* Begin Stored data *
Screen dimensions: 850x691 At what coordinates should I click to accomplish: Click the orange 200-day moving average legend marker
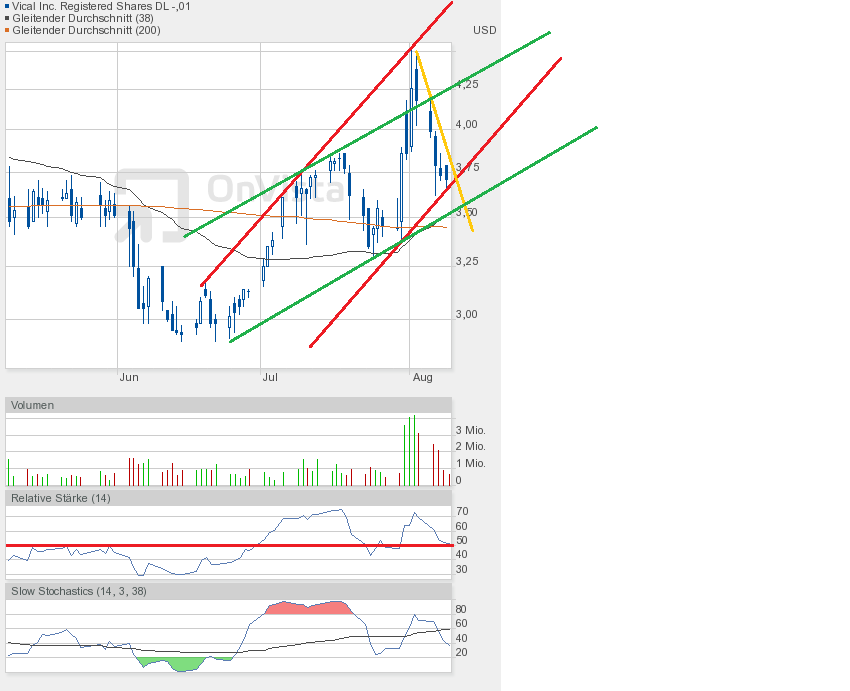click(7, 31)
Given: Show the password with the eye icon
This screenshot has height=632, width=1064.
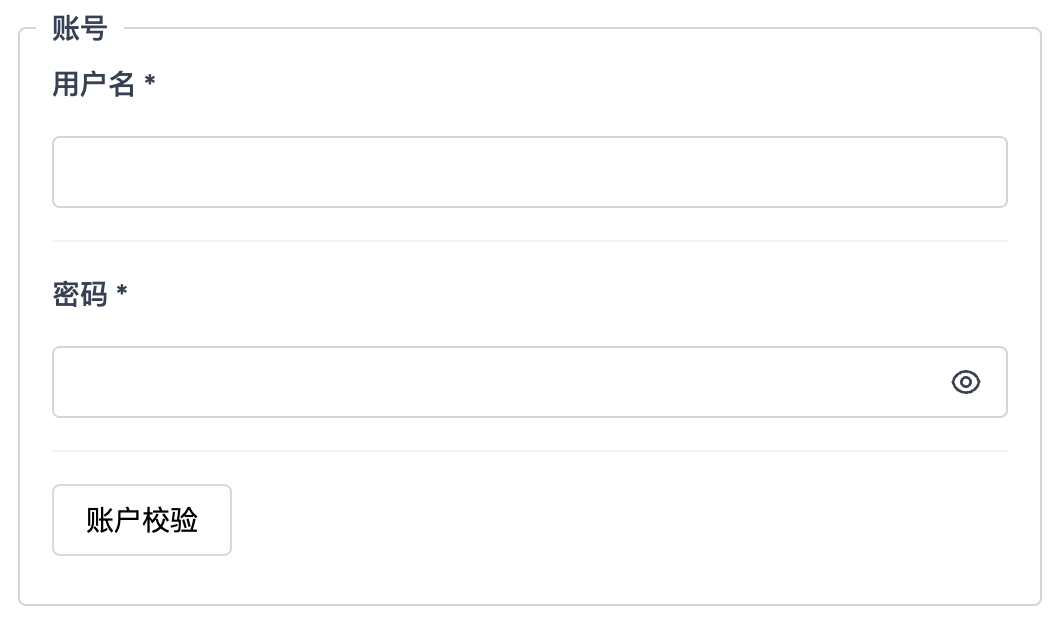Looking at the screenshot, I should tap(965, 382).
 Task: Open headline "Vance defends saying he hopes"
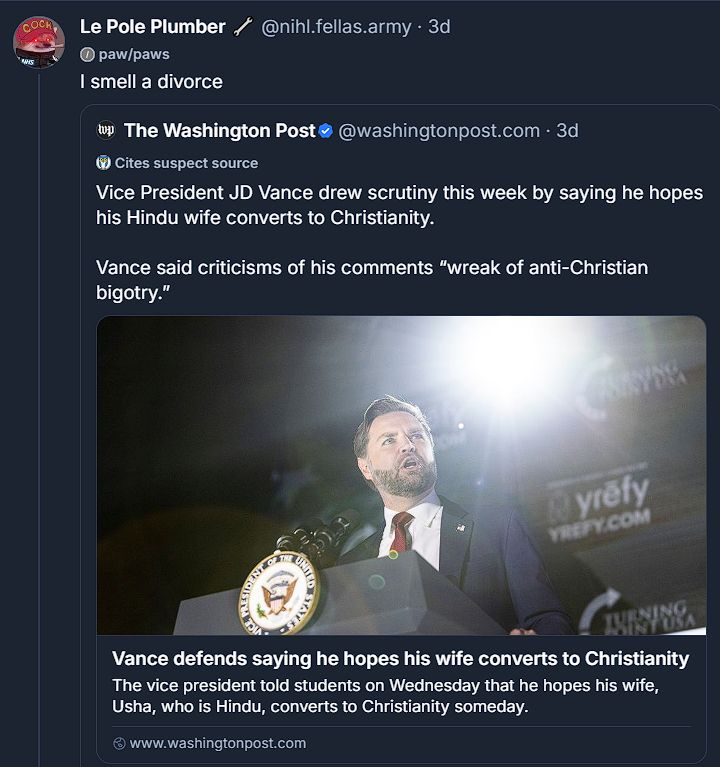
* End Stored data *
# Your goal
Print every line of the records above verbatim, leaving out the pictures.

# Completed exercise
Screen dimensions: 850x691 At what coordinates should I click to accomplish: Click the orange 200-day moving average legend marker
click(7, 31)
Given: Show the password with the eye icon
This screenshot has height=632, width=1064.
Looking at the screenshot, I should tap(965, 382).
 Task: Open headline "Vance defends saying he hopes"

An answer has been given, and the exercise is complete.